Naar aanleiding van het onderzoek heeft de Inspecteur zowel aan belanghebbende als aan de VOF een naheffingsaanslag accijns opgelegd ten bedrage van € 679.062. Tevens heeft de Inspecteur zowel aan belanghebbende als aan de VOF bij beschikking een bedrag van € 23.201 aan belastingrechte in rekening gebracht.

3.Geschil

In geschil is of de naheffingsaanslag en de beschikking terecht en tot de juiste bedragen aan belanghebbende zijn opgelegd. Niet is in geschil dat de goederen niet veraccijnsd waren.

4.Beoordeling van het geschil

4.1.
Belanghebbende heeft ter zitting van het Hof verklaard dat de VOF het huurcontract voor de loods in [C] had gesloten en dat hij alle werkzaamheden op naam en voor rekening van de VOF heeft verricht. De Inspecteur heeft deze verklaring niet weersproken. Dit betekent dat alle feitelijke handelingen die belanghebbende met betrekking tot de zendingen heeft verricht, aan de VOF dienen te worden toegerekend. Dit geldt ook voor het eventuele nalaten aan de zijde van belanghebbende. Het Hof ziet hierin aanleiding de aan belanghebbende opgelegde naheffingsaanslag en beschikking belastingrente te vernietigen.

· · · · · · ·

WERKOPDRACHT » Schrijf uit de tekst over de accijnsnaheffing alsjeblieft het stuk van "Naar aanleiding van" tot en met "niet veraccijnsd waren." opnieuw uit, en vervang daarin "naheffingsaanslag" door "navorderingsaanslag". De regels die hierna komen, staan los van deze tekst.

· · · · · · ·

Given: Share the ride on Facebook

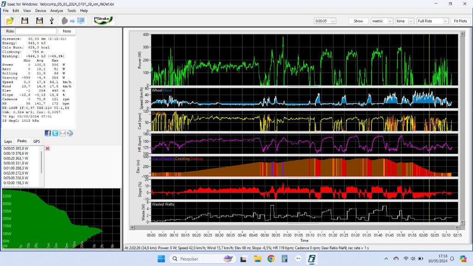Looking at the screenshot, I should point(48,133).
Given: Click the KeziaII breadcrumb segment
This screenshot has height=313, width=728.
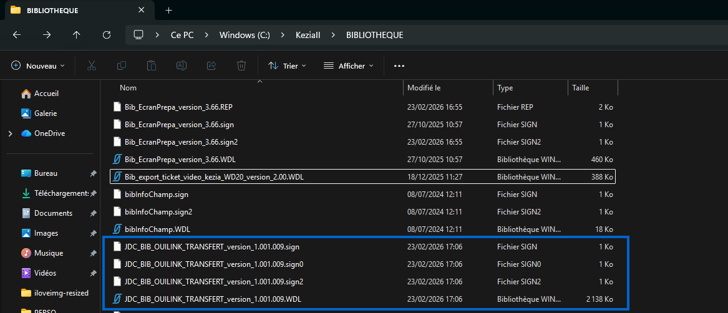Looking at the screenshot, I should [308, 35].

· · · · · · ·

ANTWOORDVELD »
Naar aanleiding van het onderzoek heeft de Inspecteur zowel aan belanghebbende als aan de VOF een navorderingsaanslag accijns opgelegd ten bedrage van € 679.062. Tevens heeft de Inspecteur zowel aan belanghebbende als aan de VOF bij beschikking een bedrag van € 23.201 aan belastingrechte in rekening gebracht.

3.Geschil

In geschil is of de navorderingsaanslag en de beschikking terecht en tot de juiste bedragen aan belanghebbende zijn opgelegd. Niet is in geschil dat de goederen niet veraccijnsd waren.